▶ AIM OF THE EXERCISE
Beneath this task are the entries; from the line with "Open the DevTools three-dot customize menu" through the last one, transcribe every line exactly and nothing else, skipping pictures.

== SOURCE DATA ==

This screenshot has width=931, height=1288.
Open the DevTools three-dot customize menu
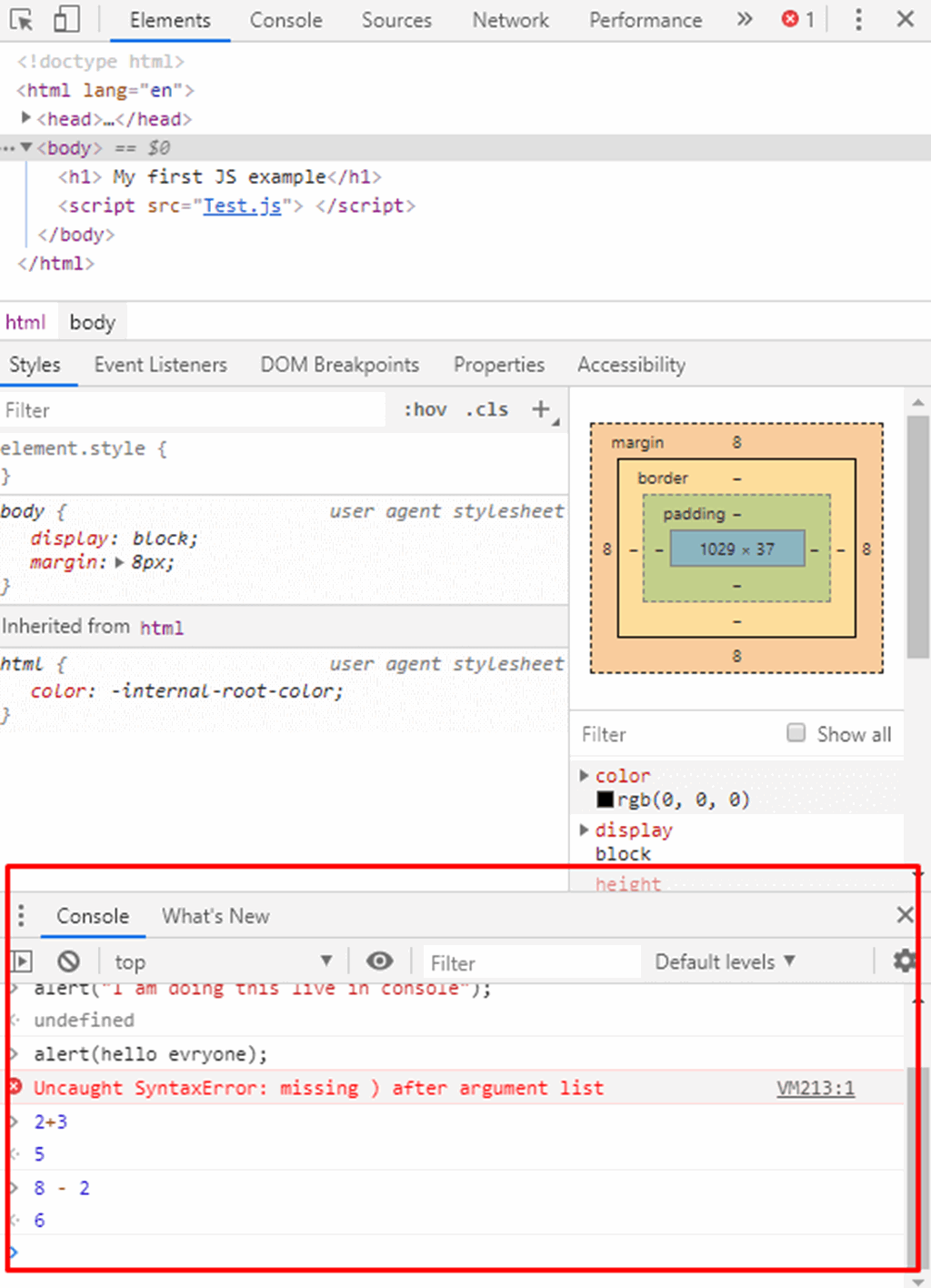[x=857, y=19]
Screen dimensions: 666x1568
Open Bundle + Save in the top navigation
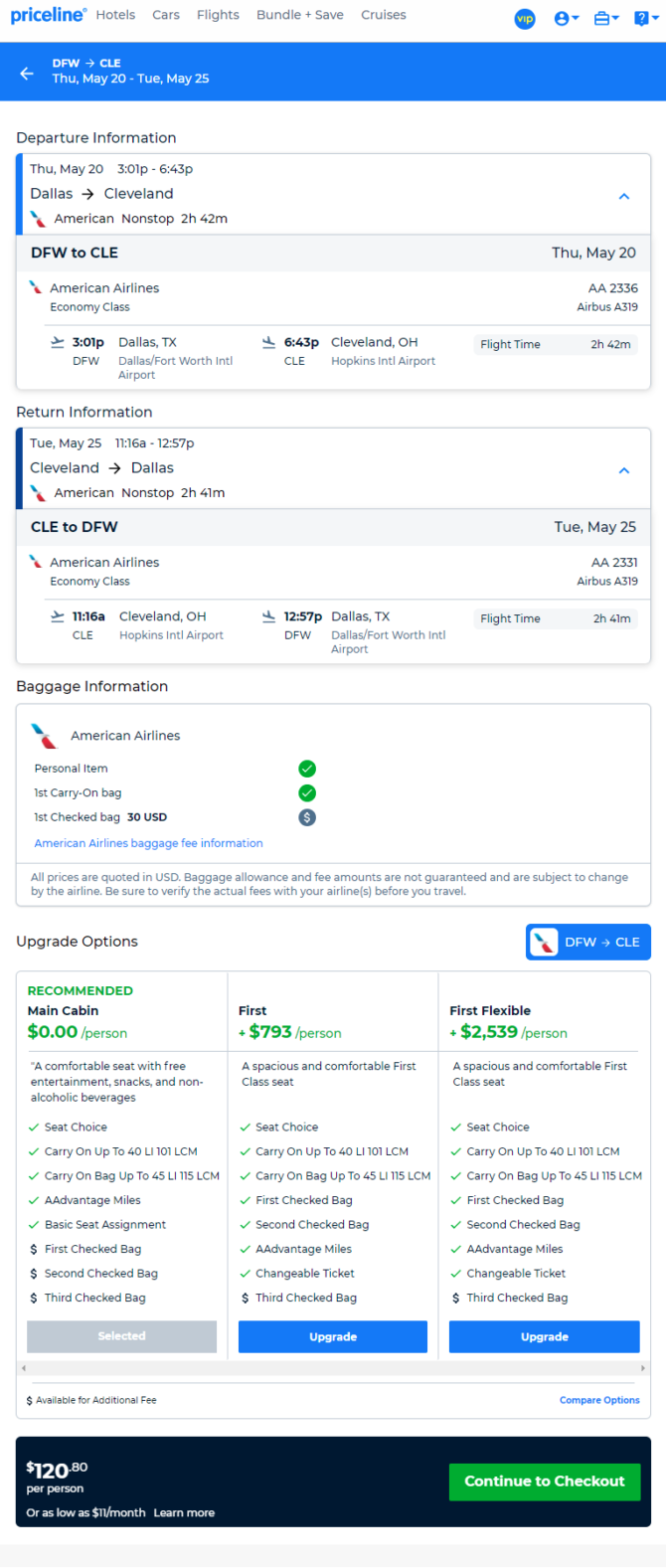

===

▶ EXERCISE OUTPUT
Open the DevTools three-dot customize menu
[x=857, y=19]
Screen dimensions: 666x1568
Open Bundle + Save in the top navigation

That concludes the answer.